Information shown:

● ● ● ● ● ● ●

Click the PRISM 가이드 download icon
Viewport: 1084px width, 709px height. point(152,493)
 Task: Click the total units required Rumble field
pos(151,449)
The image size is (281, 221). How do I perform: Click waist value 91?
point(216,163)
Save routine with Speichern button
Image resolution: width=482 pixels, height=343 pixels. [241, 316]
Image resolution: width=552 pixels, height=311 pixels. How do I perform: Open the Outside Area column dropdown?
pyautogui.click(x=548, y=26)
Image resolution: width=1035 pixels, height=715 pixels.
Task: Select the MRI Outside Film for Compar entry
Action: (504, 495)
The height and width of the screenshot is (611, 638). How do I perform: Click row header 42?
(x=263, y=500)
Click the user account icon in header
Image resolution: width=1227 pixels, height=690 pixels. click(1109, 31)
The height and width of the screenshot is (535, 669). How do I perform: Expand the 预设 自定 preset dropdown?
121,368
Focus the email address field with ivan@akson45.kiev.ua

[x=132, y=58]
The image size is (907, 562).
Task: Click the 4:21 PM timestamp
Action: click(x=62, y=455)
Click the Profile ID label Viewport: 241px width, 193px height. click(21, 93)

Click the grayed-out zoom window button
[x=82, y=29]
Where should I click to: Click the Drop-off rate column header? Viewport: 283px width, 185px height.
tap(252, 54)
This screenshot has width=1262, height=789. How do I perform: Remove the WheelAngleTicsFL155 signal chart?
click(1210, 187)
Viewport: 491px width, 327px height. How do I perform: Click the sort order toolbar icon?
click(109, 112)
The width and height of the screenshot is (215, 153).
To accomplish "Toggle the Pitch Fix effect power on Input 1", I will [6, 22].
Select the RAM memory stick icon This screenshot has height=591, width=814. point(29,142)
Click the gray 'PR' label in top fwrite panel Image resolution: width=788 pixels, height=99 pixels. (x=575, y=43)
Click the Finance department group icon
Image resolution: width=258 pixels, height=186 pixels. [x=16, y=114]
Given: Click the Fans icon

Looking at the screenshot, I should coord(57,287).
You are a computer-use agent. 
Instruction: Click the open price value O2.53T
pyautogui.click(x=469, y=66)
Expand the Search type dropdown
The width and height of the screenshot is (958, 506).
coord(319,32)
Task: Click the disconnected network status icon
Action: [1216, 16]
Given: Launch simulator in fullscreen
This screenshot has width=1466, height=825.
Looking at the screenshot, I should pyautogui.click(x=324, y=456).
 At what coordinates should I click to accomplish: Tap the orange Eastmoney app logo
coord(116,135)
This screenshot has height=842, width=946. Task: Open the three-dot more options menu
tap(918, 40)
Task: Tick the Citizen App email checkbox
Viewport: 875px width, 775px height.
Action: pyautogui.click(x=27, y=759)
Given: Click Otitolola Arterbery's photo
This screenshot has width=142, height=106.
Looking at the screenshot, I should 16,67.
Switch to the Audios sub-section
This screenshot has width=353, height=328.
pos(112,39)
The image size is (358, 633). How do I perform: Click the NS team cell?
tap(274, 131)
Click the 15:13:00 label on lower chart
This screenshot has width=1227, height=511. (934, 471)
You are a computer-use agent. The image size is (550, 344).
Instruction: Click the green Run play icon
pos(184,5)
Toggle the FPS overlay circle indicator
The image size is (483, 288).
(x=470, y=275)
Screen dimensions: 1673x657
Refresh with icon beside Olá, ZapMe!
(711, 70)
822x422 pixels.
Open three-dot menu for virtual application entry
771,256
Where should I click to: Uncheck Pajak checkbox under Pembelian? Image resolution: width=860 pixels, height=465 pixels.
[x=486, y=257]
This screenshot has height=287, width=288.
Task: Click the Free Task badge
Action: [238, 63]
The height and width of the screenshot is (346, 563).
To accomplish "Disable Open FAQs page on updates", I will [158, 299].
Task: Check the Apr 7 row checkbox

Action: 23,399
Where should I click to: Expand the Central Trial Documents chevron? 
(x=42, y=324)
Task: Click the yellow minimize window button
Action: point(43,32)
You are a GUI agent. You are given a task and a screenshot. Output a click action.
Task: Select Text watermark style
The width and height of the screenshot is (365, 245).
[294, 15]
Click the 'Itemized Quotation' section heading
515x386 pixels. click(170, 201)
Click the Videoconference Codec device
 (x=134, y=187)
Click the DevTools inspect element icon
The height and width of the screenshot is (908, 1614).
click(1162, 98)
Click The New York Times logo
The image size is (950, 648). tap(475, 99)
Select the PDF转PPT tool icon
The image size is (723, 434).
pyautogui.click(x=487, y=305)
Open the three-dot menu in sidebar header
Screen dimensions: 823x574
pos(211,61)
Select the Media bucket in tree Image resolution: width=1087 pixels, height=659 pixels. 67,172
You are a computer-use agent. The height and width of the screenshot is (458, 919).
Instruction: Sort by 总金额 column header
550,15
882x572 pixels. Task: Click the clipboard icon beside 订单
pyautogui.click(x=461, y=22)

● ● ● ● ● ● ●

Given exercise: Show each line of the records above that contains the string "point". Case counts.

Final answer:
Viewport: 1084px width, 709px height. point(152,493)
point(216,163)
Select the RAM memory stick icon This screenshot has height=591, width=814. point(29,142)
Action: point(43,32)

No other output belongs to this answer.